The Value of Loneliness

To love is to be lonely. Every love eventually is broken by illness, separation, or death. The exquisite nature of love, the unique quality or dimension in its highest peak, is threatened by change and termination, and by the fact that the loved one does not always feel or know or understand. In the absence of the loved one, in solitude and loneliness, a new self emerges, in solitary thought. The loneliness quickens love and brings it now perceptions and sensitivities, and new experiences of mutual depth and beauty.

All love lead to suffering. If we did not care for others in a deep and fundamental way, we would not experience grief when they are troubled or disturbed, when they face tragedy or misfortune, when they are ill and dying. Every person is ultimately confronted with the pain of separation or death, with tragic grief which can be healed in silence and isolation. When pain is accepted and felt as one's own, at the center of the being, then suffering grows into compassion for other human beings and all living creatures. Through pain, the heart opens and out of the sorrow come new sensitivities of levity and joy.

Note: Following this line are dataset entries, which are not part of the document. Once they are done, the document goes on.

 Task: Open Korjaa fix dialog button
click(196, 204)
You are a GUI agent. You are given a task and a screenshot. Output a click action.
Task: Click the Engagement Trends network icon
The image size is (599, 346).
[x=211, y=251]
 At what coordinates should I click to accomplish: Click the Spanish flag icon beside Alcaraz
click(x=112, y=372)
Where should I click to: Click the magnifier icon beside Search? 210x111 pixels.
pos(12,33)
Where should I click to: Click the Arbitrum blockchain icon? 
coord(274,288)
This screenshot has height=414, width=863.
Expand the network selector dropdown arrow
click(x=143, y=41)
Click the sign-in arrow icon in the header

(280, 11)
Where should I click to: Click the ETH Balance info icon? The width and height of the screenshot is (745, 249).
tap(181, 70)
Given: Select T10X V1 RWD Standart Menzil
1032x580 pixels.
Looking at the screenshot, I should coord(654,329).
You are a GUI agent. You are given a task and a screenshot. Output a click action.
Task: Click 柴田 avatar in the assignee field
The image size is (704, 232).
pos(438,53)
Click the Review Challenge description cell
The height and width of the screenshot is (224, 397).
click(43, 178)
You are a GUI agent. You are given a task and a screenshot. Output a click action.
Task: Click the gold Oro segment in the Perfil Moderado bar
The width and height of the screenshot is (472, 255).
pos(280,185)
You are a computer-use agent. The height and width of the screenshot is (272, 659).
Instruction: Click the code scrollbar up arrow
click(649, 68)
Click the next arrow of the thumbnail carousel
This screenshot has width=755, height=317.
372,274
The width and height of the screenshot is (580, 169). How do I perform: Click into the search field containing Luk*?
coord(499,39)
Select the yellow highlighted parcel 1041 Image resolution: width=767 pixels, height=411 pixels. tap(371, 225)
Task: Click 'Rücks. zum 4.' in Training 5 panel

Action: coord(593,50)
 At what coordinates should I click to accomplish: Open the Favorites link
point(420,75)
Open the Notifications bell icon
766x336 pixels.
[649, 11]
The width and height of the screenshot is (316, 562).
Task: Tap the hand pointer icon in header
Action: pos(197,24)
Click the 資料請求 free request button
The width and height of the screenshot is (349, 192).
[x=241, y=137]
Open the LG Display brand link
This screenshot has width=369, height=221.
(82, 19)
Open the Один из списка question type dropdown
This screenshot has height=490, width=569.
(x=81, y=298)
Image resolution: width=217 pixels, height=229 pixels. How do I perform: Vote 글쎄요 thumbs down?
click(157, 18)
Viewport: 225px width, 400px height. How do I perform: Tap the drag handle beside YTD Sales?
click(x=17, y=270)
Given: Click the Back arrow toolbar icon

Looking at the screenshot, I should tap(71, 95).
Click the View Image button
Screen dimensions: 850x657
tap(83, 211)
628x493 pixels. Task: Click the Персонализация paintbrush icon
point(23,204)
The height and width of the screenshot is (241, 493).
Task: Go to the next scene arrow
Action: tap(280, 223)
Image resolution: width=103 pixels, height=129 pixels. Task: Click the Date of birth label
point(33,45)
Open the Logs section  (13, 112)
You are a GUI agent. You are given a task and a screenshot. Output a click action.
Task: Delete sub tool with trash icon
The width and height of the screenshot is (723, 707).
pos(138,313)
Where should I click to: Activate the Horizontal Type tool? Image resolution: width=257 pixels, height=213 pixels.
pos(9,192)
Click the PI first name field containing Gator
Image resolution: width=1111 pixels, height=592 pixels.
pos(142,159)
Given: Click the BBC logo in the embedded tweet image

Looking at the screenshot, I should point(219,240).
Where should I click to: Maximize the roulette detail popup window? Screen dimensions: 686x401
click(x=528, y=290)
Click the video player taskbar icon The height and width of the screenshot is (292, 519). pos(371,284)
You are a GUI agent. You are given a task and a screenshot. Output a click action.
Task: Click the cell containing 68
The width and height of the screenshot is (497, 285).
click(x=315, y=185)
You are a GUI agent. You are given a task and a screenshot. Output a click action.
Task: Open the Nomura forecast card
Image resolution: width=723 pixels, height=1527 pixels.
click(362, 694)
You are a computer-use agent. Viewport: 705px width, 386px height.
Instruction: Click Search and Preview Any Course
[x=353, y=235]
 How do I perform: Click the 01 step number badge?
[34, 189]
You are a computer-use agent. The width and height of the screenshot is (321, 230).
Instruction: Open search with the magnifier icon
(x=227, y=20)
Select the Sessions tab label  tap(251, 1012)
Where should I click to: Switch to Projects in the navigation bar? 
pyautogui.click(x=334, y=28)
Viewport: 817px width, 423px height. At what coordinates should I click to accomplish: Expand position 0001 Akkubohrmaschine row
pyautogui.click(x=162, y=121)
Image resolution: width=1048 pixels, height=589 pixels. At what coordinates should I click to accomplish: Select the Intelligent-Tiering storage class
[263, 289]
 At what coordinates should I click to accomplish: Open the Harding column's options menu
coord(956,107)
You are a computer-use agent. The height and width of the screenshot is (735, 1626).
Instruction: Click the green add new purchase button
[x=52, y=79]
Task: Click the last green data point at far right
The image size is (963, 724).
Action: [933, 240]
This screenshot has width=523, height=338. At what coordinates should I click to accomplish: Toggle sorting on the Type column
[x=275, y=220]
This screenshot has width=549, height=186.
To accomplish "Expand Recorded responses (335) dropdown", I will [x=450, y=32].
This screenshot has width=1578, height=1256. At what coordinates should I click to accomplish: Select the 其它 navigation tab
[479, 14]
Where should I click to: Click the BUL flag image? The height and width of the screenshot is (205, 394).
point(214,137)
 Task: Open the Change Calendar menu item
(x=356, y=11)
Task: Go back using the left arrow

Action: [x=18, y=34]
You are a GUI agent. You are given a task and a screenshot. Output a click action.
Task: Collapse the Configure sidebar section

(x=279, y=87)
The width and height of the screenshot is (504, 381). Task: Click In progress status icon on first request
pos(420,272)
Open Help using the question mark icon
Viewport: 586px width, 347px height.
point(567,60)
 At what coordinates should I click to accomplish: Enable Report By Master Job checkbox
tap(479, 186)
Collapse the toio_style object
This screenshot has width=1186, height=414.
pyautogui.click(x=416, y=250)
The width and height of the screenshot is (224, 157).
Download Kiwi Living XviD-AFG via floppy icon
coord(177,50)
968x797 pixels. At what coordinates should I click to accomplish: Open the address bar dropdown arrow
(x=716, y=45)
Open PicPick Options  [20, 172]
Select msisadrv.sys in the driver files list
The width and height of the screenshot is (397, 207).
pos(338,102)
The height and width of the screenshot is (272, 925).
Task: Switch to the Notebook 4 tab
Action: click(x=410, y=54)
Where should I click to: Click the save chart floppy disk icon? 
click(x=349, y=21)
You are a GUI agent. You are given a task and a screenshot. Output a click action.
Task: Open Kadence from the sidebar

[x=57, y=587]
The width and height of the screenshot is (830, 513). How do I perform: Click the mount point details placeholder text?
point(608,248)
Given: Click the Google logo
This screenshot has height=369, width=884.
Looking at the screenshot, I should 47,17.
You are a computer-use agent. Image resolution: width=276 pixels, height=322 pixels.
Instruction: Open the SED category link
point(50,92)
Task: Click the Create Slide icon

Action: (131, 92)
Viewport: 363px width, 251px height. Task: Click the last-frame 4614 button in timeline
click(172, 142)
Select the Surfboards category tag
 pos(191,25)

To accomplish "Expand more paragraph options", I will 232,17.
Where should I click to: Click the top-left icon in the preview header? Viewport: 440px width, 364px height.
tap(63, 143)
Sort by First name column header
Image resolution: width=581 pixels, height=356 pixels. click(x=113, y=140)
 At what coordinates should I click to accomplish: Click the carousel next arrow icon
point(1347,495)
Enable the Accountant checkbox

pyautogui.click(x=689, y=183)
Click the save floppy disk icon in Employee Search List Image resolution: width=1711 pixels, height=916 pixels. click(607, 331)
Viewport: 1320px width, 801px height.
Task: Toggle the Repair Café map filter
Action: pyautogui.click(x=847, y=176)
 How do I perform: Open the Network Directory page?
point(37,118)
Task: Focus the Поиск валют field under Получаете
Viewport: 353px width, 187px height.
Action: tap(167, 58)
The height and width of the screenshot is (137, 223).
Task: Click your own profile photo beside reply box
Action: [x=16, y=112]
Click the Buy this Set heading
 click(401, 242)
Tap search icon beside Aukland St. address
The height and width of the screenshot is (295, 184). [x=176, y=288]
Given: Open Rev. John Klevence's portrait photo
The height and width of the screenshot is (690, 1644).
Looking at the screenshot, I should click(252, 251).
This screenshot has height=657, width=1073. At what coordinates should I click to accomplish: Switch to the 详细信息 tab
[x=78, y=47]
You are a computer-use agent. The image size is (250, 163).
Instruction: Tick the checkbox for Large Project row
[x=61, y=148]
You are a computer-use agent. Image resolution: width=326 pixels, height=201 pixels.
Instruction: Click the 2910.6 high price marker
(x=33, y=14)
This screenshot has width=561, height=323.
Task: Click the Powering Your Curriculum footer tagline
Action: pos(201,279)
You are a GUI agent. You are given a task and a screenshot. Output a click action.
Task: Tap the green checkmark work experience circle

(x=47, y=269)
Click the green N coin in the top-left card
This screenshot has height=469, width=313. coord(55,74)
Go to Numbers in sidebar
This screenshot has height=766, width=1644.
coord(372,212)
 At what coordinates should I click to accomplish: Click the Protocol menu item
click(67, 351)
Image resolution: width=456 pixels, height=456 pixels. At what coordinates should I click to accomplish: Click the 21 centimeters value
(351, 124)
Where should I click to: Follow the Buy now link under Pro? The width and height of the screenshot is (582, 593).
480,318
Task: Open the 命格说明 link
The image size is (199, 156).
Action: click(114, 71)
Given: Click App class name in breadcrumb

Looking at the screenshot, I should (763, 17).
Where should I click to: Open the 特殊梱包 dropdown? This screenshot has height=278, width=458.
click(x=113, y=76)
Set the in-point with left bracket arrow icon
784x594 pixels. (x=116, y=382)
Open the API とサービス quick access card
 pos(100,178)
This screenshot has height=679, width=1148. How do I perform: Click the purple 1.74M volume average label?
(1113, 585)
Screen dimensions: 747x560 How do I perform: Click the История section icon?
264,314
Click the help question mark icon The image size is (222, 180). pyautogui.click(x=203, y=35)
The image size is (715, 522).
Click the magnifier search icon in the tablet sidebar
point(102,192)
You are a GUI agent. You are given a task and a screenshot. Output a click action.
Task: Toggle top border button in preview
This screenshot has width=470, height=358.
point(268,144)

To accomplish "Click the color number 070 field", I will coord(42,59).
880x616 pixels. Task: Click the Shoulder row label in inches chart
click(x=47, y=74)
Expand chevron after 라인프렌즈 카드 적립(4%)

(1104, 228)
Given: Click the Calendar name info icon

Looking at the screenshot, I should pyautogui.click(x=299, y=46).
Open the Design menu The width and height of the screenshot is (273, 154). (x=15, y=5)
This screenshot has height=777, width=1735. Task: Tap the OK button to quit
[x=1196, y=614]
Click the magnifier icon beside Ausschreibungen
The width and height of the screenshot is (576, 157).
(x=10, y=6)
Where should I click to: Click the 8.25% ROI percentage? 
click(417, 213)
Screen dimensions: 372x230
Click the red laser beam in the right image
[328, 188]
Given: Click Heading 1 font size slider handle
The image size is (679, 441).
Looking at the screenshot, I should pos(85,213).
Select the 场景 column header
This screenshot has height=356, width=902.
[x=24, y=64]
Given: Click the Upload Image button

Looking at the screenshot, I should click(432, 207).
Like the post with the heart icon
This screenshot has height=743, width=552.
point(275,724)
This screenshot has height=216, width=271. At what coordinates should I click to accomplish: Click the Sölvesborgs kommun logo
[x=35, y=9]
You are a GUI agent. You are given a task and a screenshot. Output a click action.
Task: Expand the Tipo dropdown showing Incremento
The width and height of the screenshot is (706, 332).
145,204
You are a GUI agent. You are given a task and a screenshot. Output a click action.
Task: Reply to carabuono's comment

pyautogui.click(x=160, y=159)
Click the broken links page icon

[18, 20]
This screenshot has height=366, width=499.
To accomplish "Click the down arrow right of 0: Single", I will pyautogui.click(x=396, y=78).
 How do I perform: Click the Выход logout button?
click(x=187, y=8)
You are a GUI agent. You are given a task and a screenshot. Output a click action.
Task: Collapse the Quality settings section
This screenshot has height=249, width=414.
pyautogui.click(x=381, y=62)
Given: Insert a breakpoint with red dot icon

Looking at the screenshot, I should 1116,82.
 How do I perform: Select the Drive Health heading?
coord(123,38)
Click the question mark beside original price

All suffering which is accepted and received with dignity eventuates in deepened sensitivity. One cannot be sensitive without knowing loneliness. To see is to be lonely -- to hear, a lonely one. Anyone who senses with a wide range of delicate feelings and meanings experiences loneliness. To be open to life in an authentic sense is to be lonely, for in such openness one hears and feels and senses beyond the ordinary. Through loneliness we are refined and sensitized and open to life's lofty ideals and influences. We are enabled to grow in awareness, in understanding, in aesthetic capabilities, in human relations.